Oui, j’ai reçu pas mal de critiques à ce sujet. On peut y répondre en rappelant que la rémunération provenant d’un dépôt de brevet ou de la protection de la propriété intellectuelle est déjà taxée, sans que cela n’empêche l’innovation.

Plus généralement, à quel environnement avez-vous été confronté pendant vos recherches?

Entre 2017 et 2020, j’ai constaté une vraie prise de conscience de l’utilisation accrue de l’IA. Une compréhension, aussi. Ce thème est devenu omniprésent, en Espagne, en Chine, aux Etats-Unis. Disons que je suis désormais mieux toléré… J’observe aussi des inquiétudes sur la répartition des richesses.

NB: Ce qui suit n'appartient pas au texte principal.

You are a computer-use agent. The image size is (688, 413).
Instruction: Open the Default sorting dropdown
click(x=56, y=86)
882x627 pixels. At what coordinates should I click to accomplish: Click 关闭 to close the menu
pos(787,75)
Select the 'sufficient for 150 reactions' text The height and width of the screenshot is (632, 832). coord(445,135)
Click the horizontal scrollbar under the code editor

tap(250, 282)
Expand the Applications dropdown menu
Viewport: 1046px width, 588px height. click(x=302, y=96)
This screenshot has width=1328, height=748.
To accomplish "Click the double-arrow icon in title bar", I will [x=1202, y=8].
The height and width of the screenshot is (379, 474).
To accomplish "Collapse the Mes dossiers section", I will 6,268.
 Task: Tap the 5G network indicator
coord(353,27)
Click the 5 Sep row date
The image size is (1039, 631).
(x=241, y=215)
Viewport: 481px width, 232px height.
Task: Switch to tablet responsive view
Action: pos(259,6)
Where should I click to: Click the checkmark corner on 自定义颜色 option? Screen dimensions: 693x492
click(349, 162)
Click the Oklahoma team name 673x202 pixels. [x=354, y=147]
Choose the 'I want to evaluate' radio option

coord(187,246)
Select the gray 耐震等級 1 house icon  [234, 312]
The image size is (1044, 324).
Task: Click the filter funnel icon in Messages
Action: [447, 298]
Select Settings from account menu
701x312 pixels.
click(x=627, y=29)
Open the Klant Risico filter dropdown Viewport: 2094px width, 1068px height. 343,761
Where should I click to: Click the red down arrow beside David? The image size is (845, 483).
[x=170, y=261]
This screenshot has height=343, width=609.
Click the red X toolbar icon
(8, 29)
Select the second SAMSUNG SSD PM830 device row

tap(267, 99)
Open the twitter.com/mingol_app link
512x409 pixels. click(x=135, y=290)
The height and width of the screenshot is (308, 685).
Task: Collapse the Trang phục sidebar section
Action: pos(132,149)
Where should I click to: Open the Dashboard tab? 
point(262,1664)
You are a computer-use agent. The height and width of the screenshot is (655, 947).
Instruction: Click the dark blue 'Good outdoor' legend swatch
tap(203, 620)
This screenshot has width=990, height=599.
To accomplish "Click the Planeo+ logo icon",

Et en effet, on risque d’assister à un accroissement des inégalités, à une polarisation entre ceux dont le travail sera remplacé par des robots et ceux qui détiendront ces actifs.

Justement, le dernier chapitre est consacré à l’utilisation des revenus fiscaux de la taxation des robots. La formation, la reconversion, mais aussi le revenu de base inconditionnel. Une position tranchée qui contraste avec le reste du livre.

Je ne suis pas aussi catégorique que vous semblez le penser. Ce sont des pistes intéressantes à étudier. Ce livre reste un travail scientifique, ce n’est pas un plaidoyer. Il est à prendre comme un principe de précaution appliqué à l’intelligence artificielle.


Xavier Oberson présentera puis signera son livre, «Taxer les robots, aider l’économie à s’adapter à l’usage de l’intelligence artificielle» (Editions Larcier) le mercredi 23 septembre à 17h30 chez Payot à Genève.